Dataset content:
# # # #

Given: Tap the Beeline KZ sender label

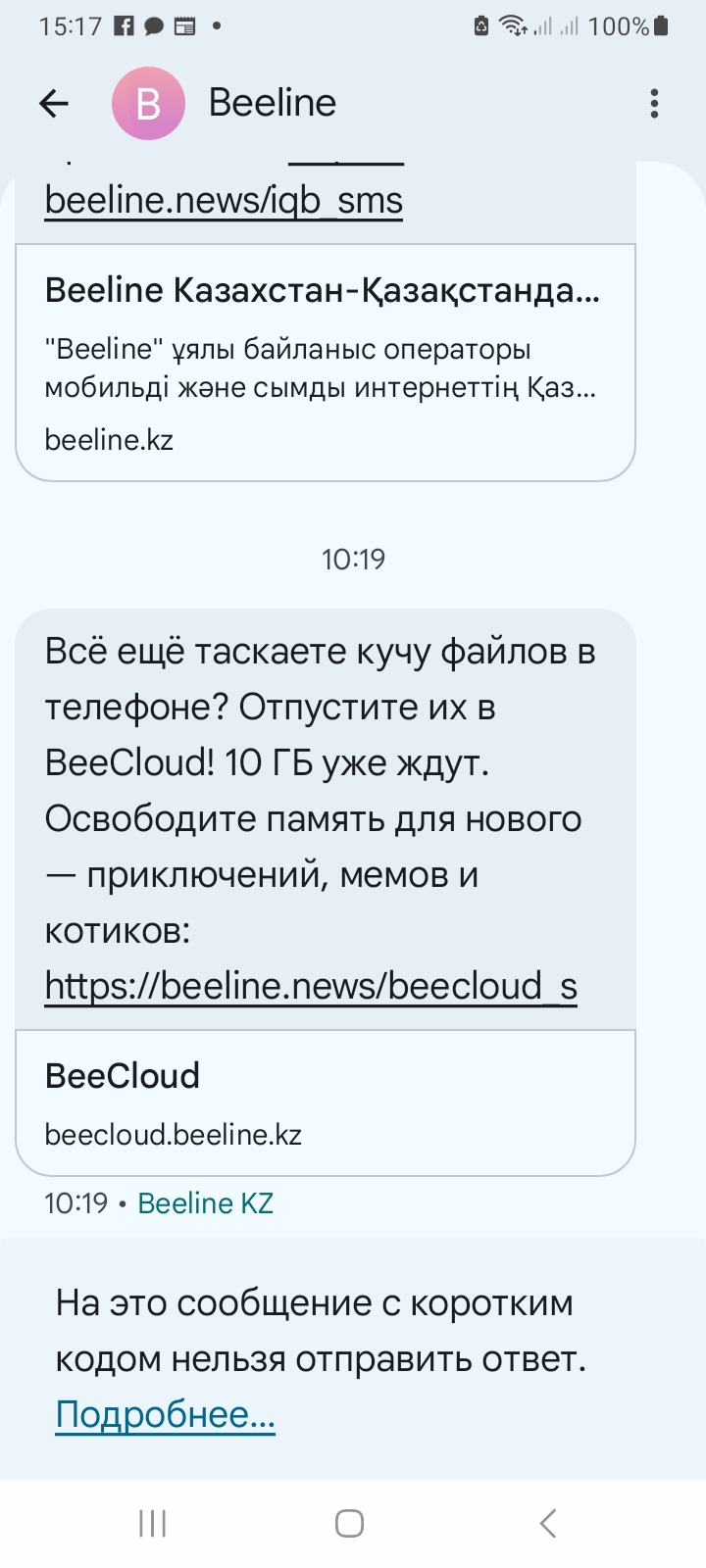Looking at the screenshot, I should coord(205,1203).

# # # #

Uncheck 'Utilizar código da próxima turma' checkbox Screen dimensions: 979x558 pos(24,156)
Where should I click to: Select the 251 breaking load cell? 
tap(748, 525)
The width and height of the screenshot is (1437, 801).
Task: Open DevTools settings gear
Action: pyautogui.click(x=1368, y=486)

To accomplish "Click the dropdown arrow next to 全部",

# # # #

Work task:
Leave out every line above except those from the line with "Where should I" up to and including the line with "the dropdown arrow", and copy those exactly.

Finished task:
Where should I click to: Select the 251 breaking load cell? 
tap(748, 525)
The width and height of the screenshot is (1437, 801).
Task: Open DevTools settings gear
Action: pyautogui.click(x=1368, y=486)

To accomplish "Click the dropdown arrow next to 全部",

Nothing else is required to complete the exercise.